Even so, electric cars rode a surge of popularity: Sales nearly tripled between 1910-1912, though the 6,000 units sold in 1912 were a fraction of the 82,000 Model Ts that Ford sold.

Ford-Edison Electric Car Project

Though sales were low, EVs seemed promising enough that in 1914, Ford and Edison partnered to develop an experimental electric car—though the partnership may have been more about shoring up Edison's finances, as it involved Ford granting him a low-interest loan of $1.2 million. Public interest in a Ford-Edison electric car was high, though Ford insisted the exercise was purely an experiment. In the end, the prototypes were disappointing and the project was quietly killed around 1917. The partnership was also tasked with developing an electric starting system for the Model T, but Ford engineers found Edison's nickel-iron batteries couldn't develop sufficient power in cold weather. When the Model T finally offered electric starting in 1919, it used a lead-acid battery.

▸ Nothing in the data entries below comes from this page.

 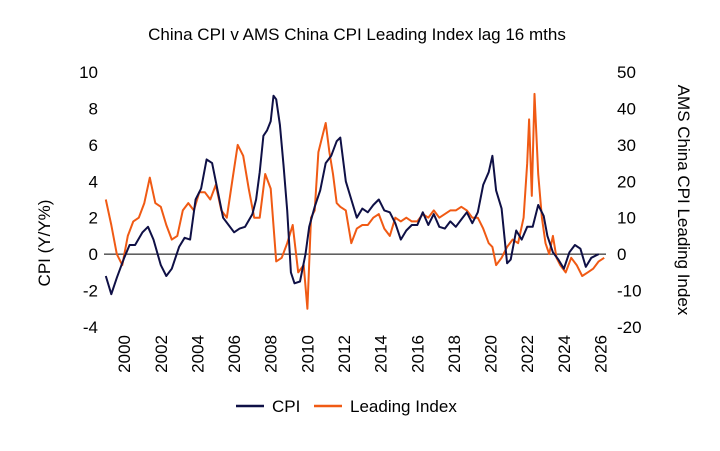 I want to click on x-tick-label: 2012, so click(x=344, y=354).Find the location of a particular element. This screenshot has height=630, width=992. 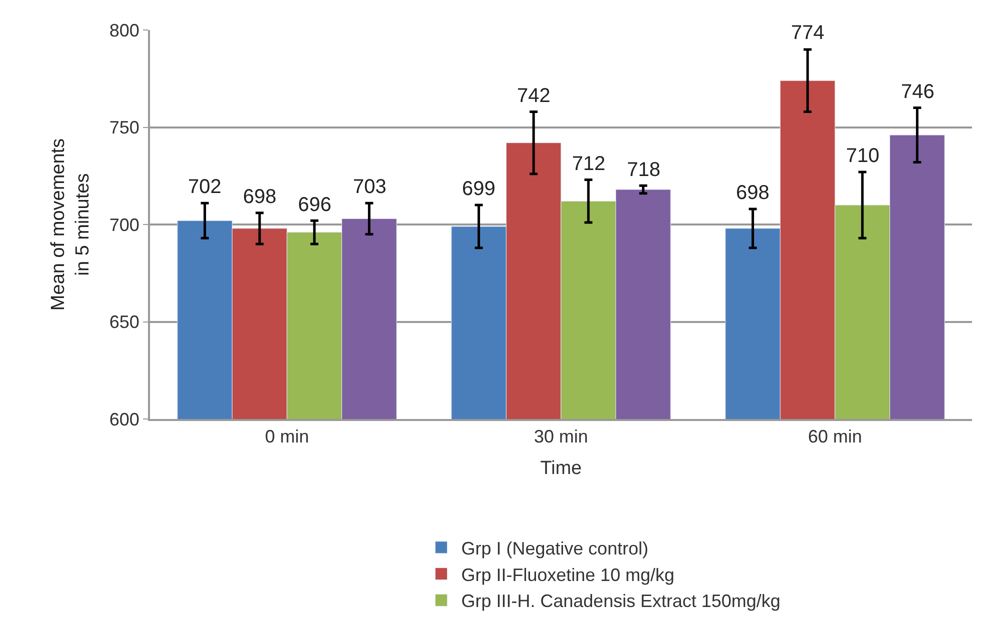

y-tick-label: 750 is located at coordinates (124, 128).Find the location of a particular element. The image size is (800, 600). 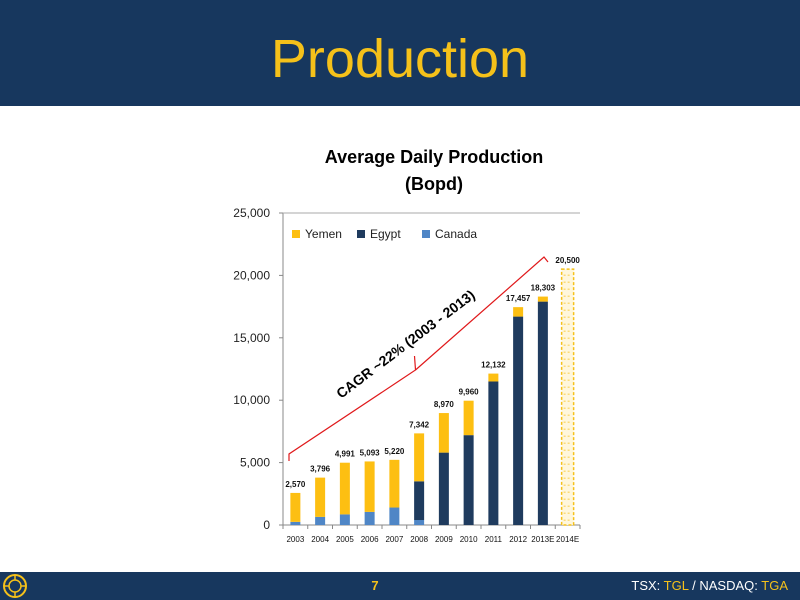

legend-swatch-egypt is located at coordinates (361, 234).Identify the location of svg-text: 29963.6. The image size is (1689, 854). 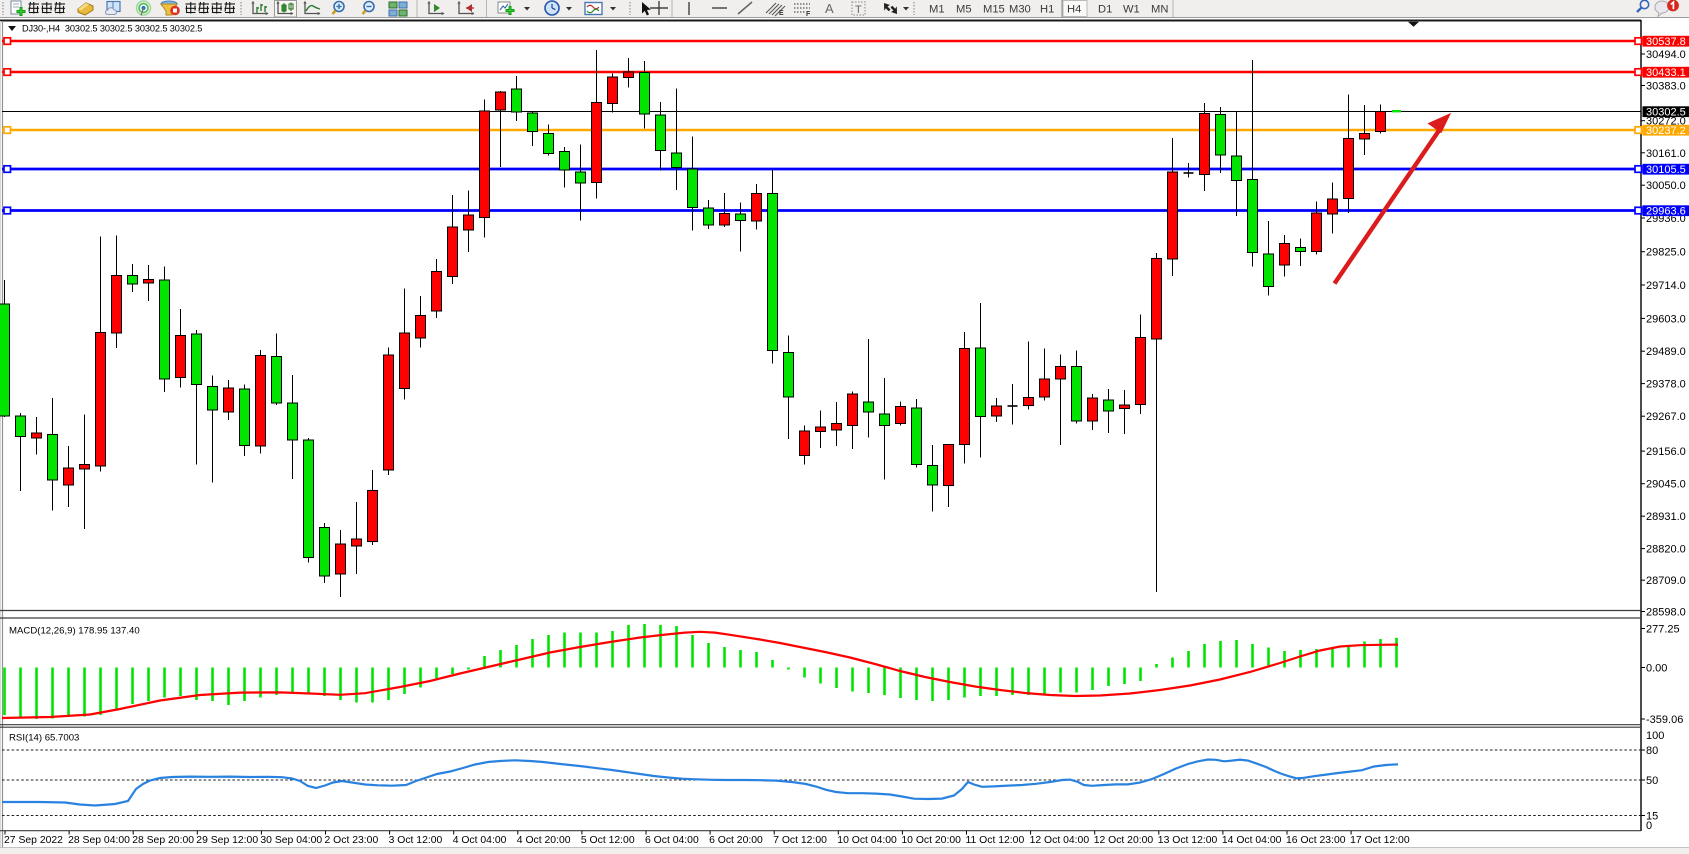
(1666, 212).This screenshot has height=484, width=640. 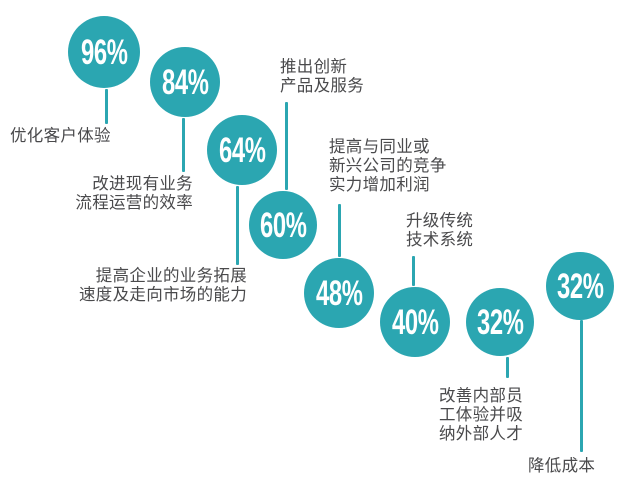 I want to click on bubble-1-96pct: 96%, so click(x=104, y=52).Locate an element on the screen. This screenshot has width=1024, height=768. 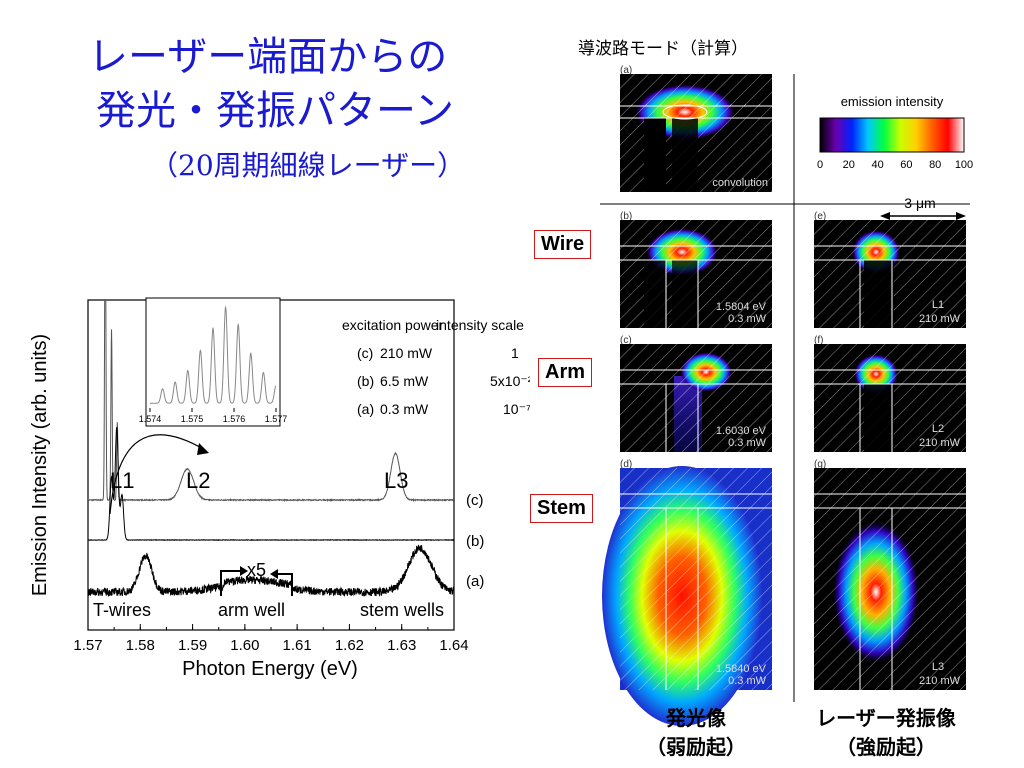
x5-right-arrowhead is located at coordinates (274, 574).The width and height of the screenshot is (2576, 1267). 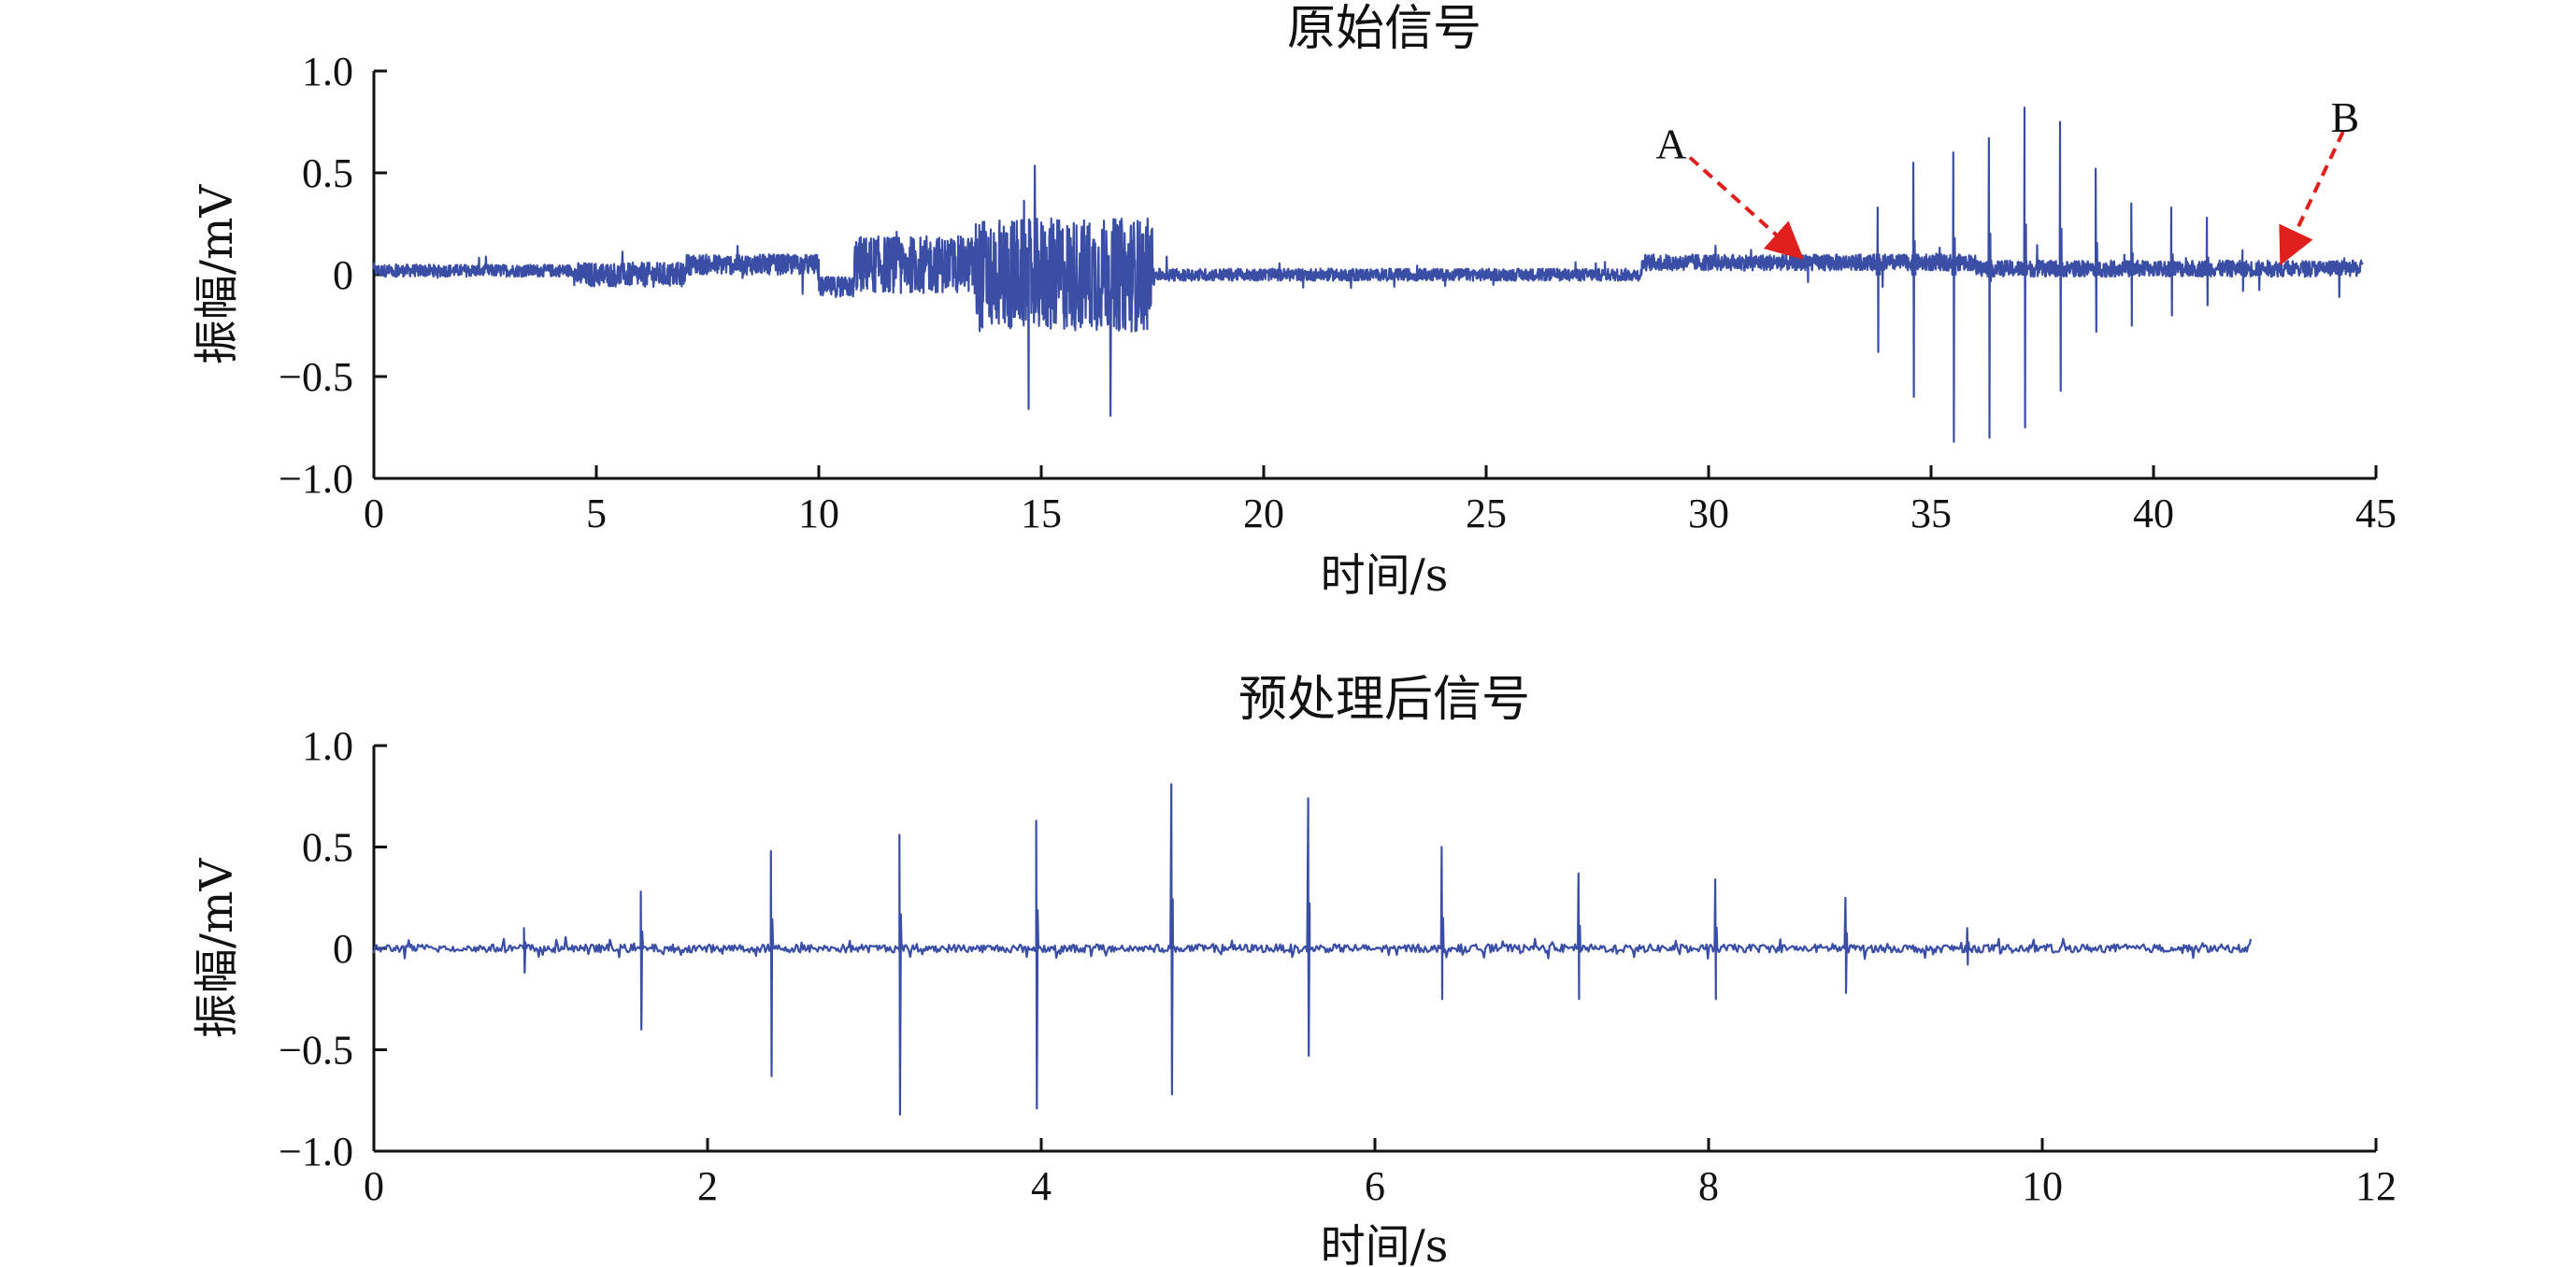 I want to click on x-tick-label: 40, so click(x=2154, y=514).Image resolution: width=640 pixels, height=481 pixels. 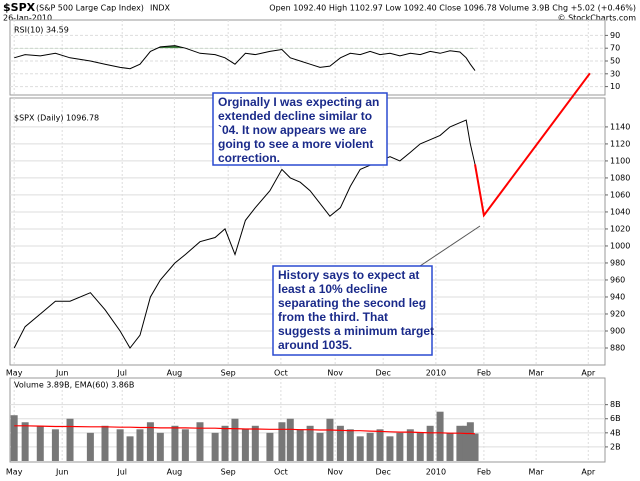 I want to click on date: 26-Jan-2010, so click(x=28, y=18).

Charles Kettering's Electric Starter Dooms the EV

The electric starter, however—invented by Charles Kettering in 1912—largely put an end to the EV's new-found popularity. Self-starting overcame the primary barrier to driving for women, and the integrated electrical system meant drivers no longer needed to manually light acetylene lamps at night. Meanwhile, road paving in rural areas outpaced paving in cities, a factor that favored the gasoline touring car. Even as cheap electricity spread rapidly throughout the West, interest in the electric car faded, and few electric car builders survived past World War I. Detroit Electric was one of the last holdouts, and built its last electric car in 1939.

Gas vs Electric: Who will Succeed?

A strong economy and growing suburbs made gasoline king for decades. Electric cars saw a small resurgence at the turn of the 21st century, then all went dark for a decade—just like the period from 1900-1910. Now, electrics are back and interest is strong. Will electrics succeed, or will internal combustion once again re-assert its dominance? Perhaps this is the time history finally doesn't repeat itself.